■ Prompt 1
According to the blog entry, why is traveling on business class safer for the writer?
■ Prompt 2
Write out the part of the blog entry that opens with the words "Anne Frank had" and closes with "same air space.".

■ Extract to read
※ ※ ※

When you are ill, or have cancer, you feel out of control. My keeping  this diary or blog makes me feel in control.

Why do teenagers keep diaries? Because they are trying to make sense of life. Their body changes make them feel out of control. The diary puts them back in control.

Anne Frank had plenty of people to talk to, cooped up with adults. Although for long hours they had to remain silent in daytime so the office workers underneath and people living around would not hear them.

Being obliged to go into hiding, not allowed to go out, made them feel out of control. Being in danger of discovery made them feel out of control. Writing the diary put Anne back in control 

Plane Travel
Have we been over cautious? A nurse at the hospital advised against long-haul flights. Danger of infection.

On business you can travel with more space around, less danger of the person next to you coughing and sneezing over you. Fewer people breathing same air space.

The other problem to solve is that if you run a temperature, the symptoms resemble flu, your immune system is not fighting infection and you urgently need antibiotics. We've read on line that you need to be within four hours flying time of a hospital or medical attention. (I think ambulances come direct to the airport - so you get attention on landing.) But it seems that you need attention even faster. We (meaning T - telling me or emailing me) will now be investigating carrying an injectable antibiotic. On flights. 

We are with half an hour's drive of a hospital most areas of NW London.

※ ※ ※

■ Stored data

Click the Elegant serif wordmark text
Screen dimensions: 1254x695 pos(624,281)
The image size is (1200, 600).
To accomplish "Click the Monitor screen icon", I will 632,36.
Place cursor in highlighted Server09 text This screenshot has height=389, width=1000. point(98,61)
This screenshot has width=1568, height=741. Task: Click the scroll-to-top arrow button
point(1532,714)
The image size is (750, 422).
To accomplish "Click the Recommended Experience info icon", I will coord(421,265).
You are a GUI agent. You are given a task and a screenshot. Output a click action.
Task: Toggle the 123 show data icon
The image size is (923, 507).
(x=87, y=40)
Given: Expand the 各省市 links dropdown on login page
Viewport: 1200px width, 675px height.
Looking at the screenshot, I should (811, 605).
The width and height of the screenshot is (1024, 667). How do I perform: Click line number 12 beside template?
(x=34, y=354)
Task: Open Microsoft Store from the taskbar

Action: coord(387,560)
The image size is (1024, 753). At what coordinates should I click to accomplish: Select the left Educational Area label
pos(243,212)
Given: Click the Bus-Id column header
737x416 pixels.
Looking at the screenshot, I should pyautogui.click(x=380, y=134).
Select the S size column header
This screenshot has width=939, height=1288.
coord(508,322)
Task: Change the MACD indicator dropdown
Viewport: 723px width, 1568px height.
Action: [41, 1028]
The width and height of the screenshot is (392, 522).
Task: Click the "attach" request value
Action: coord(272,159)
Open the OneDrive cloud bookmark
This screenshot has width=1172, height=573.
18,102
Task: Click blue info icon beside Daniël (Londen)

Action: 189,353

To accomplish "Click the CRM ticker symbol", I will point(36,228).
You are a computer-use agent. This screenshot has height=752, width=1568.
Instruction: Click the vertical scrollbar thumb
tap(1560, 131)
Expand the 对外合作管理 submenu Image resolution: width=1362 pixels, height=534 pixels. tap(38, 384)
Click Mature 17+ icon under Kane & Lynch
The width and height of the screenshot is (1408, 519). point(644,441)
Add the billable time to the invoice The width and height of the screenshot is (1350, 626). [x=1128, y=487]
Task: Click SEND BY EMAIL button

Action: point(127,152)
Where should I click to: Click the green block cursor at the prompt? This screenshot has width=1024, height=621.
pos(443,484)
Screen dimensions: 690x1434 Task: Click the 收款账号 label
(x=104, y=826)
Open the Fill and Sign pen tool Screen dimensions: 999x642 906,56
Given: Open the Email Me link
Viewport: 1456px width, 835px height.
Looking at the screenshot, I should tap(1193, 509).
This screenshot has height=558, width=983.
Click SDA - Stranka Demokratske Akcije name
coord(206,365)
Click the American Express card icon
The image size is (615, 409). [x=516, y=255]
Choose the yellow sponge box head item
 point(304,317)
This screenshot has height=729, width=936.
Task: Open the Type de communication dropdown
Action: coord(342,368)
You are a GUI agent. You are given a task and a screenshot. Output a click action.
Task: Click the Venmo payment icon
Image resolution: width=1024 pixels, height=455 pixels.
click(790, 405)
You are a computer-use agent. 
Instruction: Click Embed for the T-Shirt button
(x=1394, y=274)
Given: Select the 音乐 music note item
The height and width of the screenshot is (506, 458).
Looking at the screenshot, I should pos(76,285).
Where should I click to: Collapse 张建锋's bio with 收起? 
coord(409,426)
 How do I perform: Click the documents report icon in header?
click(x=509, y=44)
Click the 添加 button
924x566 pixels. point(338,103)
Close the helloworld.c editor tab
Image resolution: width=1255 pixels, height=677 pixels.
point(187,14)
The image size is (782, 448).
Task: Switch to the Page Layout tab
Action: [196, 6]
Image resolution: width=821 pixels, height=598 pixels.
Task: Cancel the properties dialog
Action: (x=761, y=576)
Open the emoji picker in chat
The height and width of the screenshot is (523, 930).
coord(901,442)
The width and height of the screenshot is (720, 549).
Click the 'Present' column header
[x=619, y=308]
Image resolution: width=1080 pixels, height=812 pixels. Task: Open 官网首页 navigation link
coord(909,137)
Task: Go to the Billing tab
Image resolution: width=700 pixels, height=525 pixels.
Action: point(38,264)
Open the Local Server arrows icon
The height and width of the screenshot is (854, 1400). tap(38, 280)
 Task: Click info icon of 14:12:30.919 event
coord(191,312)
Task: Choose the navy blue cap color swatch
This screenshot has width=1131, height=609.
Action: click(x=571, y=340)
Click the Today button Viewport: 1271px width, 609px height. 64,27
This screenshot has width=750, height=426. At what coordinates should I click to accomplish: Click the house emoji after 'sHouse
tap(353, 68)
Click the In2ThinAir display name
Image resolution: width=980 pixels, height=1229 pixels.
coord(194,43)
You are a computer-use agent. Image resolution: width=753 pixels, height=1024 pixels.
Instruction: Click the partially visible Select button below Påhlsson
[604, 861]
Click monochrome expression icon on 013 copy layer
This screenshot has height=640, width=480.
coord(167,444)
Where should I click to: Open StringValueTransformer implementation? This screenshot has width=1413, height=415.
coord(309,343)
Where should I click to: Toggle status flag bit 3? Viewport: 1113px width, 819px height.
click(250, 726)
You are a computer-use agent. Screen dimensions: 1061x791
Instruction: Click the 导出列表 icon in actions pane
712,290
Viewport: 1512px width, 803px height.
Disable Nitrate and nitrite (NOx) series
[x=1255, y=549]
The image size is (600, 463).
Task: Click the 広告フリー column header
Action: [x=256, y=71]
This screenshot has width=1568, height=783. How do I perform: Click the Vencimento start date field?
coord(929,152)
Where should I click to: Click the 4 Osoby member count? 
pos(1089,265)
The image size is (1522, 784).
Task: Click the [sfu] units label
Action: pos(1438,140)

※ ※ ※

■ Task result 1
Business class gives more space around each passenger, so there is less danger of the person next to you coughing and sneezing over you. Fewer people are also breathing the same air space.

■ Task result 2
Anne Frank had plenty of people to talk to, cooped up with adults. Although for long hours they had to remain silent in daytime so the office workers underneath and people living around would not hear them.

Being obliged to go into hiding, not allowed to go out, made them feel out of control. Being in danger of discovery made them feel out of control. Writing the diary put Anne back in control 

Plane Travel
Have we been over cautious? A nurse at the hospital advised against long-haul flights. Danger of infection.

On business you can travel with more space around, less danger of the person next to you coughing and sneezing over you. Fewer people breathing same air space.